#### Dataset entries
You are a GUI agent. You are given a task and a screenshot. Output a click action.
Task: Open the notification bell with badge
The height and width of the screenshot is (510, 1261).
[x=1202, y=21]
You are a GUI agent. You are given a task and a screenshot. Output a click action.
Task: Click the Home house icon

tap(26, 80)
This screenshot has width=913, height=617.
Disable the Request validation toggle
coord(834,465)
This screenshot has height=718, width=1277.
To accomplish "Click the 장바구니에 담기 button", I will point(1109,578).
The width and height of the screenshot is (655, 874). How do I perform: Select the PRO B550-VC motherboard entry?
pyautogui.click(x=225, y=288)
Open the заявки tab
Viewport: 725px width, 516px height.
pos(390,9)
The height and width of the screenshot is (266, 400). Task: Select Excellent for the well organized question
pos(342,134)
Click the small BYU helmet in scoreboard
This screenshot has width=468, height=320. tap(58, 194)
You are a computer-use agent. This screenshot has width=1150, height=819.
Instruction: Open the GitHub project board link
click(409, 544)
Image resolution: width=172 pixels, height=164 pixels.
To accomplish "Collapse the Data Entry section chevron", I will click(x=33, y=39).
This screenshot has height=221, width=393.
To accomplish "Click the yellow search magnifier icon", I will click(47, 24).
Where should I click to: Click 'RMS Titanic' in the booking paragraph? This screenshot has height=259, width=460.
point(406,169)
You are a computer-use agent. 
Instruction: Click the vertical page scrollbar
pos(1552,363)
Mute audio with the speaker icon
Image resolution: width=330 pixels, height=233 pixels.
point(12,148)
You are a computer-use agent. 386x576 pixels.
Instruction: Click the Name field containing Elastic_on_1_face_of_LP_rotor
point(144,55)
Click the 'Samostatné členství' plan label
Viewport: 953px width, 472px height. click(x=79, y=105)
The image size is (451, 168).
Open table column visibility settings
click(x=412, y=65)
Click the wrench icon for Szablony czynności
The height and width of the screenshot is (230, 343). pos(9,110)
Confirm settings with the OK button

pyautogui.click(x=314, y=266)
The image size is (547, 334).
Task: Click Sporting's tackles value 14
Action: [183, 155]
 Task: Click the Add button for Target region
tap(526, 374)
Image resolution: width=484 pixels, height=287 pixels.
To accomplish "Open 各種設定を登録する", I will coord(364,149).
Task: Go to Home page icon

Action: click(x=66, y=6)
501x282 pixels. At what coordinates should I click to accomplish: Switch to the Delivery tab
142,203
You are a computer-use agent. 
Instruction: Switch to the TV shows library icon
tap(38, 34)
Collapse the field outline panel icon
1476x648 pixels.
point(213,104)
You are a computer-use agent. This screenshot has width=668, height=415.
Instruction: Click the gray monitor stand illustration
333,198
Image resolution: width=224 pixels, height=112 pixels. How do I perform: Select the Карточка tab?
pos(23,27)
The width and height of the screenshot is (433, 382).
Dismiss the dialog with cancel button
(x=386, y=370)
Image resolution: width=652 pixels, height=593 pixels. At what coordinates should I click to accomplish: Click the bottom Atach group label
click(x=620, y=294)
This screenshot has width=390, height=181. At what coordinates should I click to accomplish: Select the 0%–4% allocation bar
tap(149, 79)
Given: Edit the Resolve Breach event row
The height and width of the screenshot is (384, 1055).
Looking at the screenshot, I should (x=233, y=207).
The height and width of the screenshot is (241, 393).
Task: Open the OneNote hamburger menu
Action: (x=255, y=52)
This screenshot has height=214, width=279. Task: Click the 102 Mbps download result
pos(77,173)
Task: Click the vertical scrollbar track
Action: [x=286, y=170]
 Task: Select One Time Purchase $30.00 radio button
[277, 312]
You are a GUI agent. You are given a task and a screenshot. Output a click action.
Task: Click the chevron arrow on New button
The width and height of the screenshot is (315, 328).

#### Written instruction
Render every line above as a Markdown table with the columns "No." and "Line", one row per line, skipping blank lines.

#### Answer to this task
| No. | Line |
|---|---|
| 1 | You are a GUI agent. You are given a task and a screenshot. Output a click action. |
| 2 | Task: Open the notification bell with badge |
| 3 | The height and width of the screenshot is (510, 1261). |
| 4 | [x=1202, y=21] |
| 5 | You are a GUI agent. You are given a task and a screenshot. Output a click action. |
| 6 | Task: Click the Home house icon |
| 7 | tap(26, 80) |
| 8 | This screenshot has width=913, height=617. |
| 9 | Disable the Request validation toggle |
| 10 | coord(834,465) |
| 11 | This screenshot has height=718, width=1277. |
| 12 | To accomplish "Click the 장바구니에 담기 button", I will point(1109,578). |
| 13 | The width and height of the screenshot is (655, 874). How do I perform: Select the PRO B550-VC motherboard entry? |
| 14 | pyautogui.click(x=225, y=288) |
| 15 | Open the заявки tab |
| 16 | Viewport: 725px width, 516px height. |
| 17 | pos(390,9) |
| 18 | The height and width of the screenshot is (266, 400). Task: Select Excellent for the well organized question |
| 19 | pos(342,134) |
| 20 | Click the small BYU helmet in scoreboard |
| 21 | This screenshot has width=468, height=320. tap(58, 194) |
| 22 | You are a computer-use agent. This screenshot has width=1150, height=819. |
| 23 | Instruction: Open the GitHub project board link |
| 24 | click(409, 544) |
| 25 | Image resolution: width=172 pixels, height=164 pixels. |
| 26 | To accomplish "Collapse the Data Entry section chevron", I will click(x=33, y=39). |
| 27 | This screenshot has height=221, width=393. |
| 28 | To accomplish "Click the yellow search magnifier icon", I will click(47, 24). |
| 29 | Where should I click to: Click 'RMS Titanic' in the booking paragraph? This screenshot has height=259, width=460. |
| 30 | point(406,169) |
| 31 | You are a computer-use agent.  |
| 32 | Instruction: Click the vertical page scrollbar |
| 33 | pos(1552,363) |
| 34 | Mute audio with the speaker icon |
| 35 | Image resolution: width=330 pixels, height=233 pixels. |
| 36 | point(12,148) |
| 37 | You are a computer-use agent. 386x576 pixels. |
| 38 | Instruction: Click the Name field containing Elastic_on_1_face_of_LP_rotor |
| 39 | point(144,55) |
| 40 | Click the 'Samostatné členství' plan label |
| 41 | Viewport: 953px width, 472px height. click(x=79, y=105) |
| 42 | The image size is (451, 168). |
| 43 | Open table column visibility settings |
| 44 | click(x=412, y=65) |
| 45 | Click the wrench icon for Szablony czynności |
| 46 | The height and width of the screenshot is (230, 343). pos(9,110) |
| 47 | Confirm settings with the OK button |
| 48 | pyautogui.click(x=314, y=266) |
| 49 | The image size is (547, 334). |
| 50 | Task: Click Sporting's tackles value 14 |
| 51 | Action: [183, 155] |
| 52 |  Task: Click the Add button for Target region |
| 53 | tap(526, 374) |
| 54 | Image resolution: width=484 pixels, height=287 pixels. |
| 55 | To accomplish "Open 各種設定を登録する", I will coord(364,149). |
| 56 | Task: Go to Home page icon |
| 57 | Action: click(x=66, y=6) |
| 58 | 501x282 pixels. At what coordinates should I click to accomplish: Switch to the Delivery tab |
| 59 | 142,203 |
| 60 | You are a computer-use agent.  |
| 61 | Instruction: Switch to the TV shows library icon |
| 62 | tap(38, 34) |
| 63 | Collapse the field outline panel icon |
| 64 | 1476x648 pixels. |
| 65 | point(213,104) |
| 66 | You are a computer-use agent. This screenshot has width=668, height=415. |
| 67 | Instruction: Click the gray monitor stand illustration |
| 68 | 333,198 |
| 69 | Image resolution: width=224 pixels, height=112 pixels. How do I perform: Select the Карточка tab? |
| 70 | pos(23,27) |
| 71 | The width and height of the screenshot is (433, 382). |
| 72 | Dismiss the dialog with cancel button |
| 73 | (x=386, y=370) |
| 74 | Image resolution: width=652 pixels, height=593 pixels. At what coordinates should I click to accomplish: Click the bottom Atach group label |
| 75 | click(x=620, y=294) |
| 76 | This screenshot has width=390, height=181. At what coordinates should I click to accomplish: Select the 0%–4% allocation bar |
| 77 | tap(149, 79) |
| 78 | Given: Edit the Resolve Breach event row |
| 79 | The height and width of the screenshot is (384, 1055). |
| 80 | Looking at the screenshot, I should (x=233, y=207). |
| 81 | The height and width of the screenshot is (241, 393). |
| 82 | Task: Open the OneNote hamburger menu |
| 83 | Action: (x=255, y=52) |
| 84 | This screenshot has height=214, width=279. Task: Click the 102 Mbps download result |
| 85 | pos(77,173) |
| 86 | Task: Click the vertical scrollbar track |
| 87 | Action: [x=286, y=170] |
| 88 |  Task: Select One Time Purchase $30.00 radio button |
| 89 | [277, 312] |
| 90 | You are a GUI agent. You are given a task and a screenshot. Output a click action. |
| 91 | Task: Click the chevron arrow on New button |
| 92 | The width and height of the screenshot is (315, 328). |